SÉRIE D'EXERCICES:
[1] Ces affirmations concordent-elles avec l'extrait ? (a) M. de Vitrolles répond directement à l'argument décisif. (b) Vitrolles fait route vers la capitale dans la voiture de Metternich. (c) Alexandre reçoit la délégation du Conseil municipal à midi. Pour chacune, répondez par oui ou non et citez mot pour mot les mots de l'extrait qui en décident.
[2] D'après l'extrait, quels débris les armées coalisées roulèrent-elles devant elles en marchant vers la capitale ?
[3] Transcrivez fidèlement le passage de l'extrait qui commence par « L’empereur était ébranlé. » et se termine par « la manifestation royaliste. ».

C’était là l’argument décisif. Comme il arrive parfois, dans l’escrime savante de la logique, à cet argument péremptoire, M. de Vitrolles ne répondit pas, de peur de ne pas pouvoir l’ébranler. Mais il lui en opposa un autre, d’un autre ordre, et qui devait émouvoir Alexandre. « Les vœux de la France ? Soit. Mais les vœux des rois ? L’empereur ne devait-il aucun sacrifice à la cause de l’inviolabilité des trônes ? La tête de Louis XVI était tombée, ébranlant à la même minute toutes les têtes couronnées. N’était-ce pas un exemple à donner que la réunion des rois pour relever un trône abattu sous les orages ? Or, si cela devait être, quelle famille, mieux que la maison de France, méritait le bénéfice de cette restauration ?… Et quant à la popularité des Bourbons, elle était éclatante. Seulement les lèvres n’étaient pas encore libres de livrer passage au cri profond du cœur. Que l’Empire tombe, et une immense acclamation emplira la France et Paris… »

L’empereur était ébranlé. Le lendemain, les armées coalisées se mirent en marche vers la capitale, de Vitrolles dans la voiture de Metternich. Elles roulèrent devant eux, tel le vent les feuilles mortes, les débris épuisés des armées de Marmont et de Mortier. Enfin, les voilà à Paris. Il fallait frapper les yeux, les oreilles d’Alexandre de manifestations royalistes. L’intrigue savante, l’activité, l’audace, rien ne manqua à la royauté déchue. Le matin du jour où les alliés devaient rentrer à Paris, à quatre heures du matin, Alexandre recevait une délégation du Conseil municipal qui lui assurait la confiance de Paris. Et le défilé commençait. Les cocardes blanches, les drapeaux blancs, les mouchoirs blancs éblouissaient Alexandre, muet, pendant que son entourage encourageait du geste et du sourire la manifestation royaliste.

DONNÉES ENREGISTRÉES:

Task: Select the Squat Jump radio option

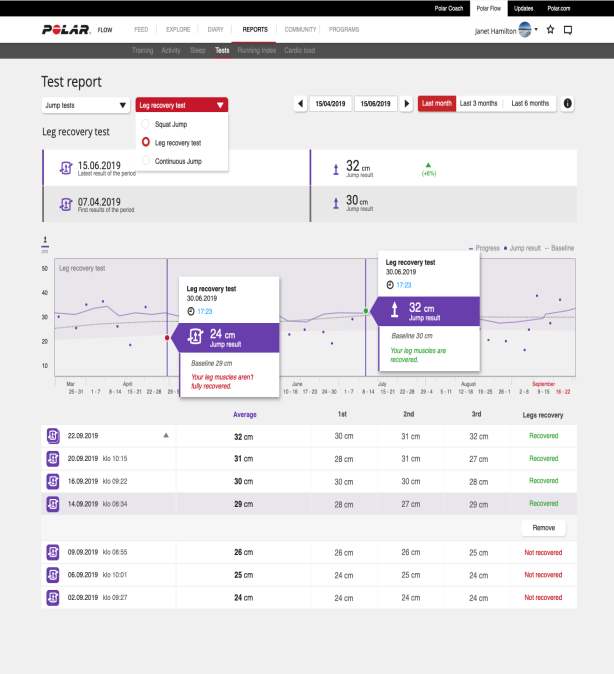Action: coord(146,125)
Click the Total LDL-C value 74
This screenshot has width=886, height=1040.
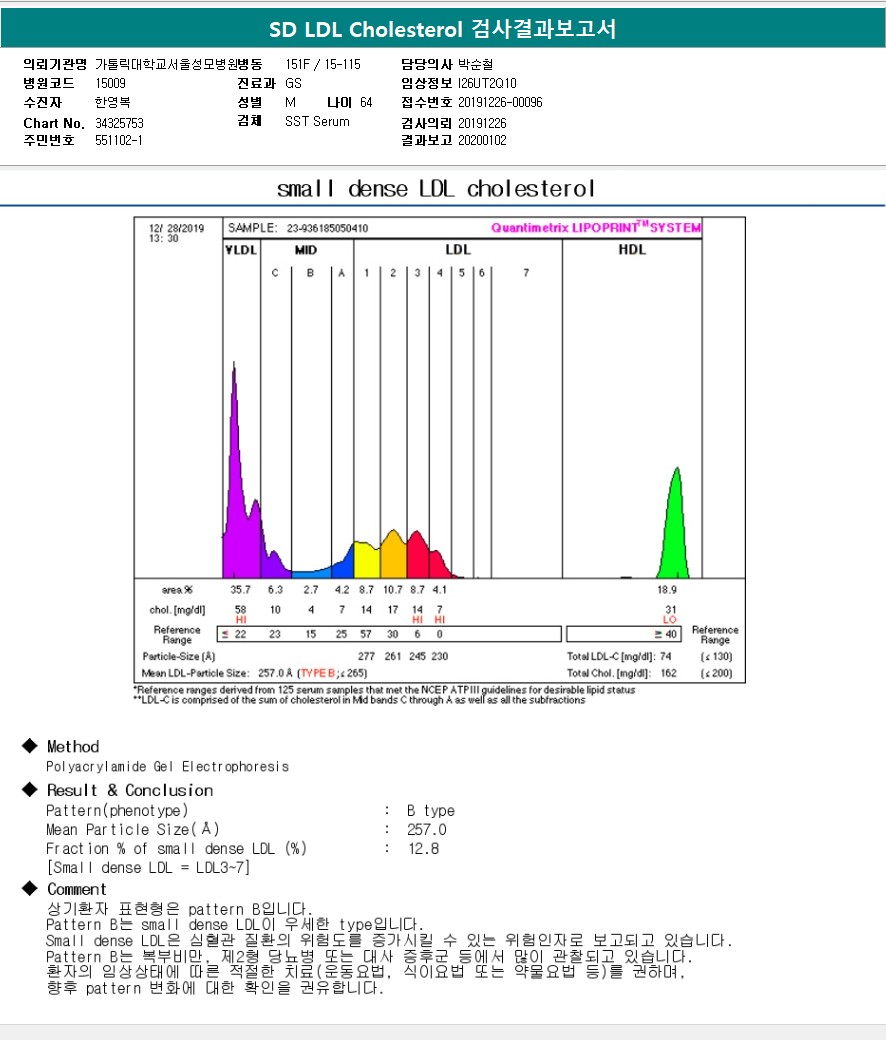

CORRIGÉ PAR EXERCICE:
[1]
(a) Non : « M. de Vitrolles ne répondit pas, de peur de ne pas pouvoir l’ébranler »
(b) Oui : « de Vitrolles dans la voiture de Metternich »
(c) Non : « à quatre heures du matin, Alexandre recevait une délégation du Conseil municipal »

[2] Les débris épuisés des armées de Marmont et de Mortier.

[3]
L’empereur était ébranlé. Le lendemain, les armées coalisées se mirent en marche vers la capitale, de Vitrolles dans la voiture de Metternich. Elles roulèrent devant eux, tel le vent les feuilles mortes, les débris épuisés des armées de Marmont et de Mortier. Enfin, les voilà à Paris. Il fallait frapper les yeux, les oreilles d’Alexandre de manifestations royalistes. L’intrigue savante, l’activité, l’audace, rien ne manqua à la royauté déchue. Le matin du jour où les alliés devaient rentrer à Paris, à quatre heures du matin, Alexandre recevait une délégation du Conseil municipal qui lui assurait la confiance de Paris. Et le défilé commençait. Les cocardes blanches, les drapeaux blancs, les mouchoirs blancs éblouissaient Alexandre, muet, pendant que son entourage encourageait du geste et du sourire la manifestation royaliste.